Google then goes on to explain that they don’t manually edit or change the search results, even though it appears it is a result of people Google has labeled as “pranksters.” In fact Google writes: “but we’re also reluctant to alter our results by hand in order to prevent such items from showing up. Pranks like this may be distracting to some, but they don’t affect the overall quality of our search service, whose objectivity, as always, remains the core of our mission.”

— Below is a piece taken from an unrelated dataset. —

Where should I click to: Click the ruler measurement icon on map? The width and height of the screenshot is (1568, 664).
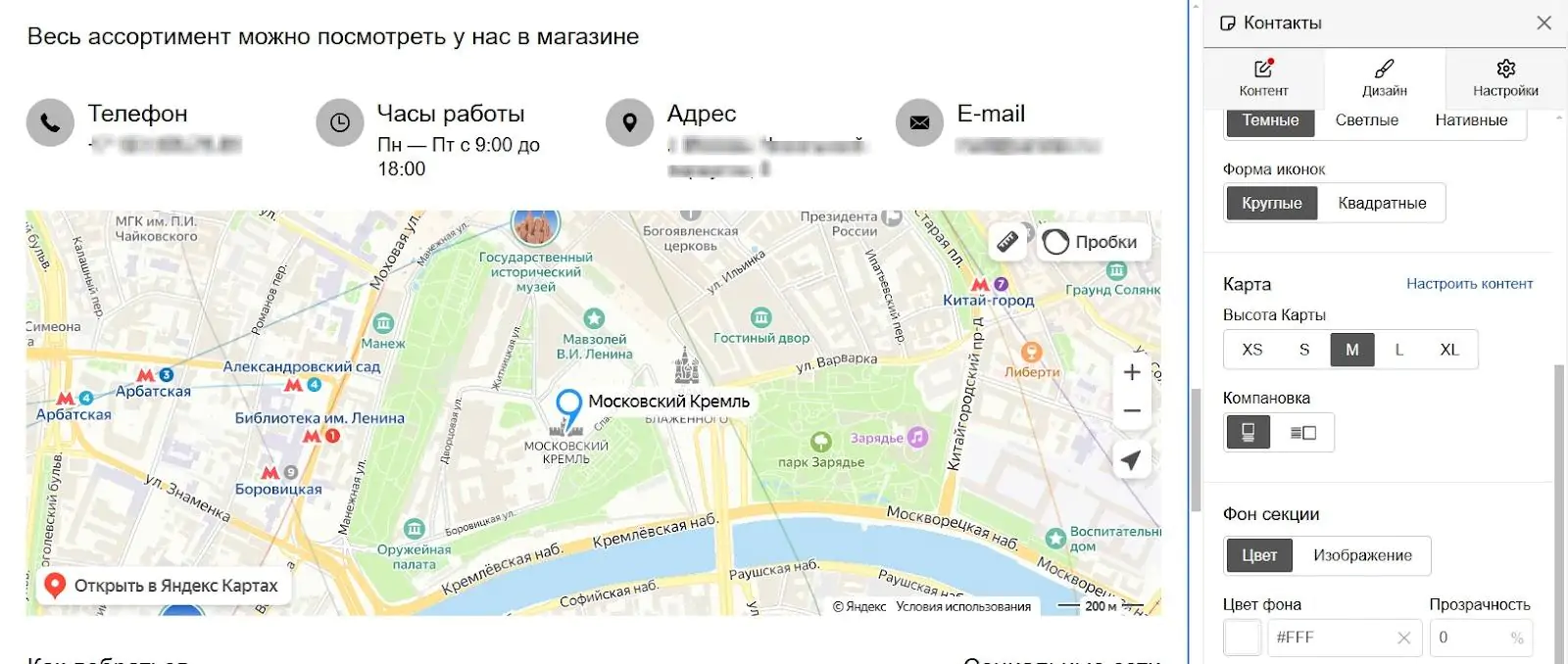tap(1007, 242)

So we have pranksters that have fun with this. Rabid liberals get another chance to poke fun at President Bush, continuing their on-going “hit and run” strategies of poking fun at the President without ever having to provide or engage in, any “serious” discussion of the issues. And I am sure that if Google had been as pervasive in the 1990s rabid Conservatives would have had some fun with search words and President Clinton (I will leave those to your imagination!)
But does “google bombing” really not “affect the quality… objectivity… the core of our mission?” In this case, politics is such a “hot button topic” that such bizarre outcomes are immediately questioned and the “truth” comes out. But perhaps there are instances where a persistent attack on other topics could have a more insidious effect. For instance, Ryan Schultz documented an incident where a googlebomb was used to point to anti-semitic sites when the word “jew” was searched.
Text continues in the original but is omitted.